» TASK DETAILS
Copy out all of the data below, swapping every "Viewport" for "Window" and keeping everything else the same.

[Start of RECORDS FOR THE TASK]

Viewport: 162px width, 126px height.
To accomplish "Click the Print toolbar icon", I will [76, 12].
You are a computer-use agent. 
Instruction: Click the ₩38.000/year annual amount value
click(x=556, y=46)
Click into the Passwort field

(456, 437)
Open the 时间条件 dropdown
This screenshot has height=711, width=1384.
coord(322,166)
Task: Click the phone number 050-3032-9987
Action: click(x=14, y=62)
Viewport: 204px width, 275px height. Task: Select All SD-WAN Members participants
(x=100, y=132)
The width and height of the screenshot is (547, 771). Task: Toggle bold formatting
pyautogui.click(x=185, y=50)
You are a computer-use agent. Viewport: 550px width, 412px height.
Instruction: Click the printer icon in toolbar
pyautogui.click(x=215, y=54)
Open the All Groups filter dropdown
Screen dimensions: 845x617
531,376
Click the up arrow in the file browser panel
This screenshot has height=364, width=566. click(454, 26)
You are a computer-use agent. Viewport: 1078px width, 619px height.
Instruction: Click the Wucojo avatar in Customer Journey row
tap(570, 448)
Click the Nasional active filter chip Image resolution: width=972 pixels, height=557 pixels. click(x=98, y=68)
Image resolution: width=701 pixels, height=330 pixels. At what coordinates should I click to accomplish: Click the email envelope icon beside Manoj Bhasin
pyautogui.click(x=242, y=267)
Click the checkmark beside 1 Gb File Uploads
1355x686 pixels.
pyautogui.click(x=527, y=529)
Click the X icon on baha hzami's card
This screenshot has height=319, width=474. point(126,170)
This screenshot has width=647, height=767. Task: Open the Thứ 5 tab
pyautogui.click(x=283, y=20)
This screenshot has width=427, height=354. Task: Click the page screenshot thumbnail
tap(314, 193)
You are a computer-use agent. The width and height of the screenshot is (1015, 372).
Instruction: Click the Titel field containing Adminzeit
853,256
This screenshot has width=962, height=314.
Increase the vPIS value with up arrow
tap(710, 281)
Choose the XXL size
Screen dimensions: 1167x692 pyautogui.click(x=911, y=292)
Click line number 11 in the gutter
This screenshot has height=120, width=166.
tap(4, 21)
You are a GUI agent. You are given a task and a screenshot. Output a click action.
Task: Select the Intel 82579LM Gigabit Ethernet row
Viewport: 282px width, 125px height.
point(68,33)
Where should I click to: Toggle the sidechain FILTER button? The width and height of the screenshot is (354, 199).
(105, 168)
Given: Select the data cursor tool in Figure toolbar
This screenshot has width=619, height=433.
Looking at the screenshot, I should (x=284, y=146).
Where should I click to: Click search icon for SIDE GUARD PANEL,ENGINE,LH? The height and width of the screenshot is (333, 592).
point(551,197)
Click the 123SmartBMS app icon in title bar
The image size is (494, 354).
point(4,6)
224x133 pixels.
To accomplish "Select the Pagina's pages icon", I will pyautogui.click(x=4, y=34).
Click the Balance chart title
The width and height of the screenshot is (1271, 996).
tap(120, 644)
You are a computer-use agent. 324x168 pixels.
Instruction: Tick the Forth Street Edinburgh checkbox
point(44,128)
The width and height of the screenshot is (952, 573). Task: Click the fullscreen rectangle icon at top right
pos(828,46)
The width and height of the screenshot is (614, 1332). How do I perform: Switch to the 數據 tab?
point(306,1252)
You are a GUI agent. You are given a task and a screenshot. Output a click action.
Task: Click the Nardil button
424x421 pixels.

[End of RECORDS FOR THE TASK]

» RESULT OF THIS TASK
Window: 162px width, 126px height.
To accomplish "Click the Print toolbar icon", I will [76, 12].
You are a computer-use agent. 
Instruction: Click the ₩38.000/year annual amount value
click(x=556, y=46)
Click into the Passwort field

(456, 437)
Open the 时间条件 dropdown
This screenshot has height=711, width=1384.
coord(322,166)
Task: Click the phone number 050-3032-9987
Action: click(x=14, y=62)
Window: 204px width, 275px height. Task: Select All SD-WAN Members participants
(x=100, y=132)
The width and height of the screenshot is (547, 771). Task: Toggle bold formatting
pyautogui.click(x=185, y=50)
You are a computer-use agent. Window: 550px width, 412px height.
Instruction: Click the printer icon in toolbar
pyautogui.click(x=215, y=54)
Open the All Groups filter dropdown
Screen dimensions: 845x617
531,376
Click the up arrow in the file browser panel
This screenshot has height=364, width=566. click(454, 26)
You are a computer-use agent. Window: 1078px width, 619px height.
Instruction: Click the Wucojo avatar in Customer Journey row
tap(570, 448)
Click the Nasional active filter chip Image resolution: width=972 pixels, height=557 pixels. click(x=98, y=68)
Image resolution: width=701 pixels, height=330 pixels. At what coordinates should I click to accomplish: Click the email envelope icon beside Manoj Bhasin
pyautogui.click(x=242, y=267)
Click the checkmark beside 1 Gb File Uploads
1355x686 pixels.
pyautogui.click(x=527, y=529)
Click the X icon on baha hzami's card
This screenshot has height=319, width=474. point(126,170)
This screenshot has width=647, height=767. Task: Open the Thứ 5 tab
pyautogui.click(x=283, y=20)
This screenshot has width=427, height=354. Task: Click the page screenshot thumbnail
tap(314, 193)
You are a computer-use agent. The width and height of the screenshot is (1015, 372).
Instruction: Click the Titel field containing Adminzeit
853,256
This screenshot has width=962, height=314.
Increase the vPIS value with up arrow
tap(710, 281)
Choose the XXL size
Screen dimensions: 1167x692 pyautogui.click(x=911, y=292)
Click line number 11 in the gutter
This screenshot has height=120, width=166.
tap(4, 21)
You are a GUI agent. You are given a task and a screenshot. Output a click action.
Task: Select the Intel 82579LM Gigabit Ethernet row
Window: 282px width, 125px height.
point(68,33)
Where should I click to: Toggle the sidechain FILTER button? The width and height of the screenshot is (354, 199).
(105, 168)
Given: Select the data cursor tool in Figure toolbar
This screenshot has width=619, height=433.
Looking at the screenshot, I should (x=284, y=146).
Where should I click to: Click search icon for SIDE GUARD PANEL,ENGINE,LH? The height and width of the screenshot is (333, 592).
point(551,197)
Click the 123SmartBMS app icon in title bar
The image size is (494, 354).
point(4,6)
224x133 pixels.
To accomplish "Select the Pagina's pages icon", I will pyautogui.click(x=4, y=34).
Click the Balance chart title
The width and height of the screenshot is (1271, 996).
tap(120, 644)
You are a computer-use agent. 324x168 pixels.
Instruction: Tick the Forth Street Edinburgh checkbox
point(44,128)
The width and height of the screenshot is (952, 573). Task: Click the fullscreen rectangle icon at top right
pos(828,46)
The width and height of the screenshot is (614, 1332). How do I perform: Switch to the 數據 tab?
point(306,1252)
You are a GUI agent. You are given a task and a screenshot. Output a click action.
Task: Click the Nardil button
424x421 pixels.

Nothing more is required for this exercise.